I can’t begin tell you how this is affecting me. I can’t imagine losing 1 of my children, let alone 2. I am in a place of total and complete bewilderment. I am hurting inside because I know that personally, I could be doing some things differently… making better choices in my life… but still, I drag my feet. Still… I continue to try to fix all of the broken things in my life rather than allow God to do it for me. His word tells us to rest in Him and lean not to our own understanding… but you know how stubborn we are… I know that nothing happens unless it is according to His plan, but even in the knowledge and security of that, I can’t help but ask “why?”

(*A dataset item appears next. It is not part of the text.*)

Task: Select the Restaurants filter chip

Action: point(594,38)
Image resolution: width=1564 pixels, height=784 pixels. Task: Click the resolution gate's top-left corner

Have you ever thought back to when you were a teenager? Have you thought about how you related to your parents… we would say that our parents think they know everything, but they don’t really. Don’t we approach life in the same way? We think we know it all, and that we have plenty of time to do the things we just haven’t gotten around to yet. Hmmm… that’s a very powerful statement. Do we really have “plenty” of time? Reflect on that for a few minutes.

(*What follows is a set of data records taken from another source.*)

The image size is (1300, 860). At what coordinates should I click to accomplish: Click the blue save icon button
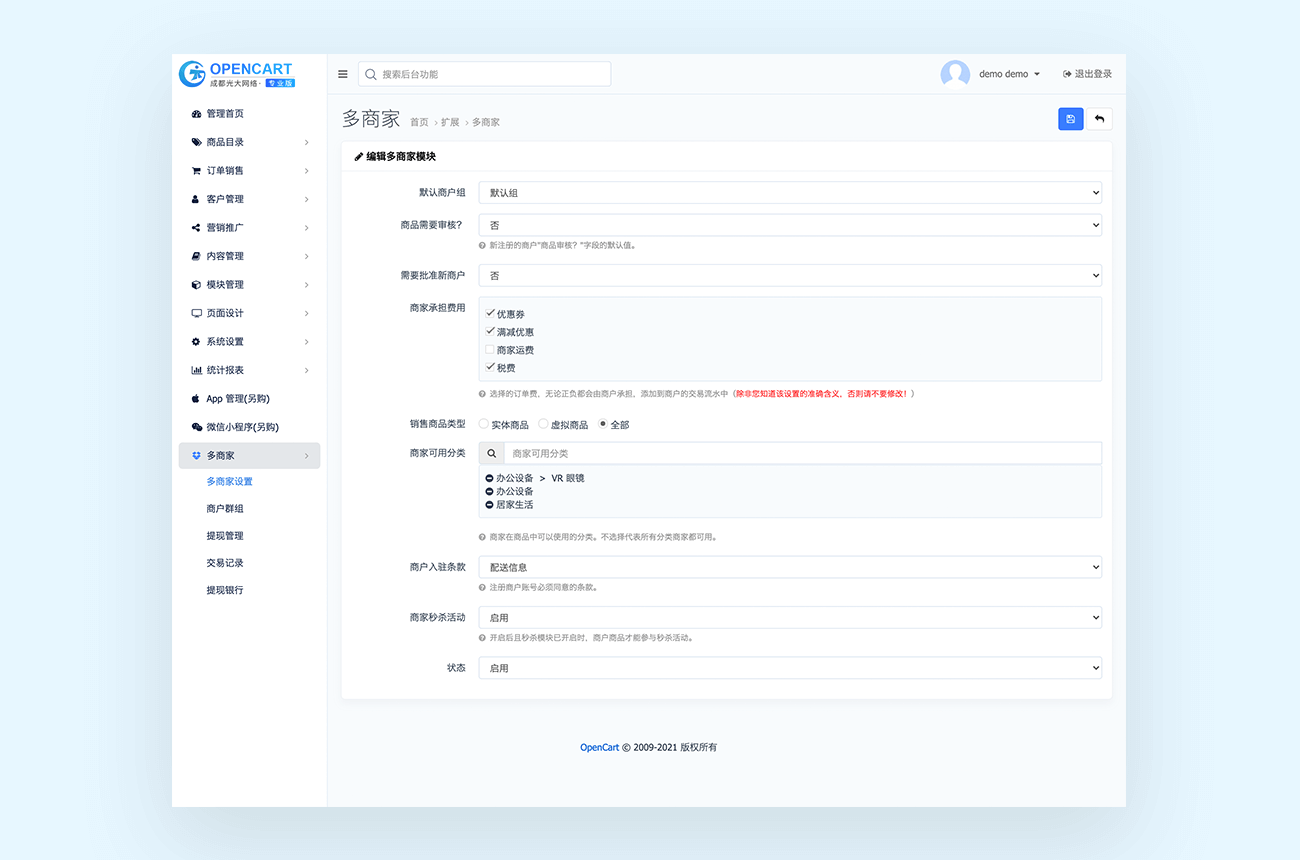1070,119
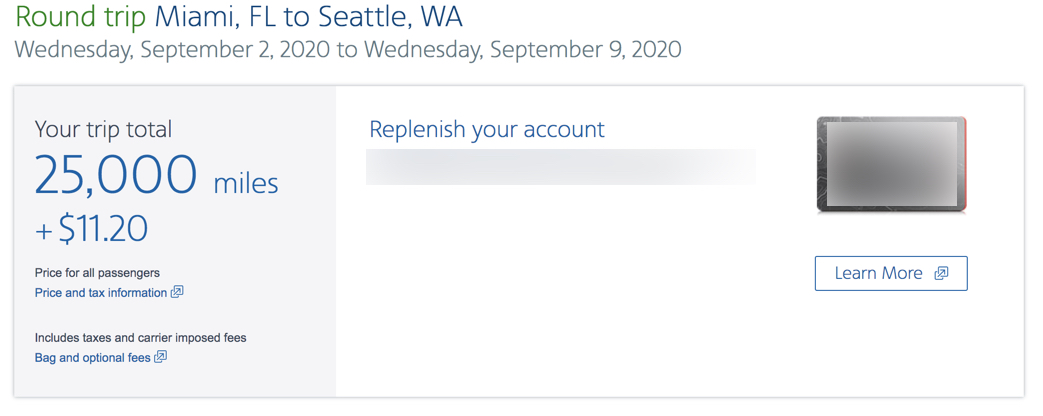
Task: Click Includes taxes and carrier imposed fees note
Action: coord(140,338)
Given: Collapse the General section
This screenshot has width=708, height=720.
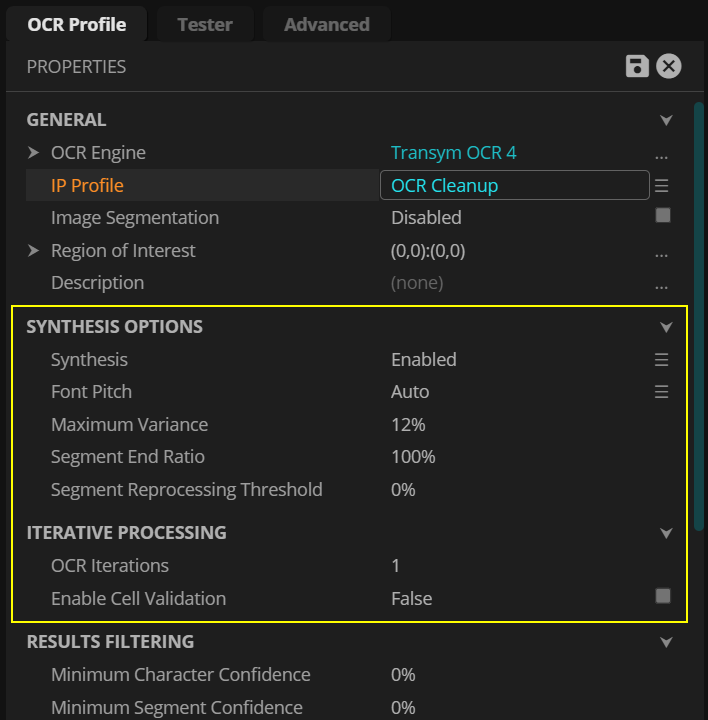Looking at the screenshot, I should point(667,121).
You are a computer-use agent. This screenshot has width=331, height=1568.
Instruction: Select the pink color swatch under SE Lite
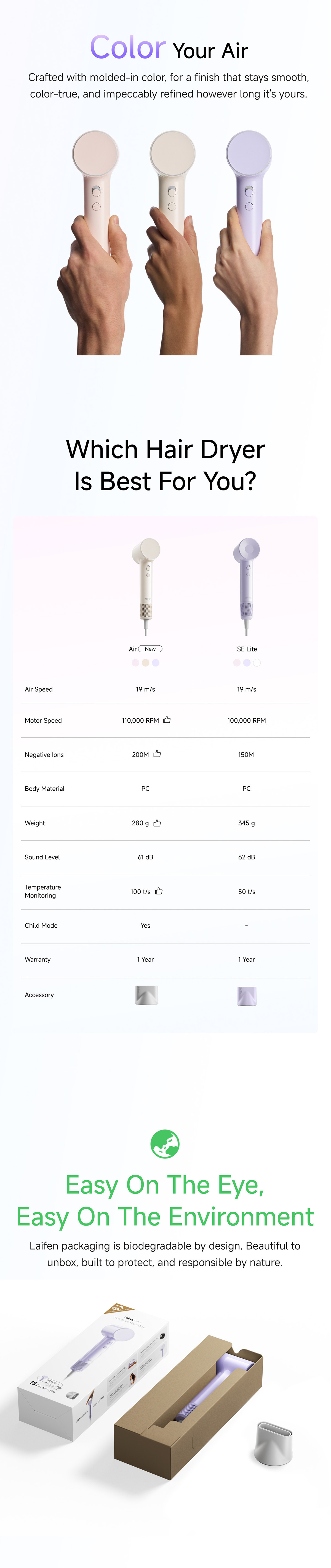(x=237, y=662)
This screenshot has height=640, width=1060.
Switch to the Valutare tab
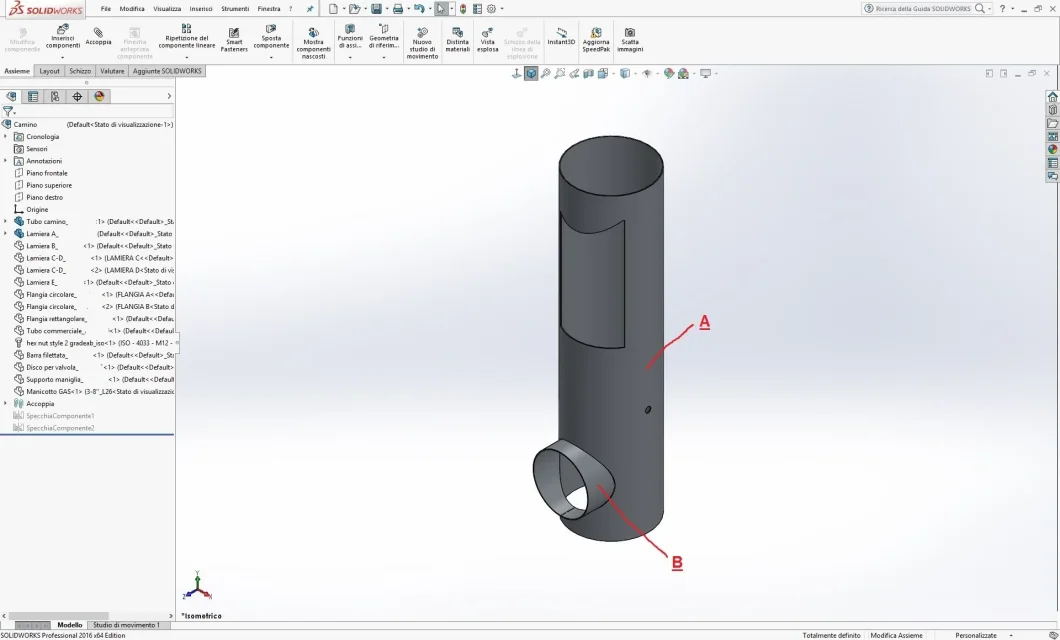[x=112, y=71]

Yesterday was a day of celebration with fireworks, countless cookouts, parties and family gatherings. Today… well, today is a day of untold pain, and a sudden rush of realization (for some of us) once again, that tomorrow is not promised to us. We have choices to make in life, but are we making them, or are we simply rolling with whatever is going on? One of my favorite sayings is “It is what it is…” but, really? Is it? Or am I allowing it to be that way so I don’t have to take responsibility for the things happening in my life? How many of you are in the same boat? How many of you know you should make changes, but you don’t because you figure you have time?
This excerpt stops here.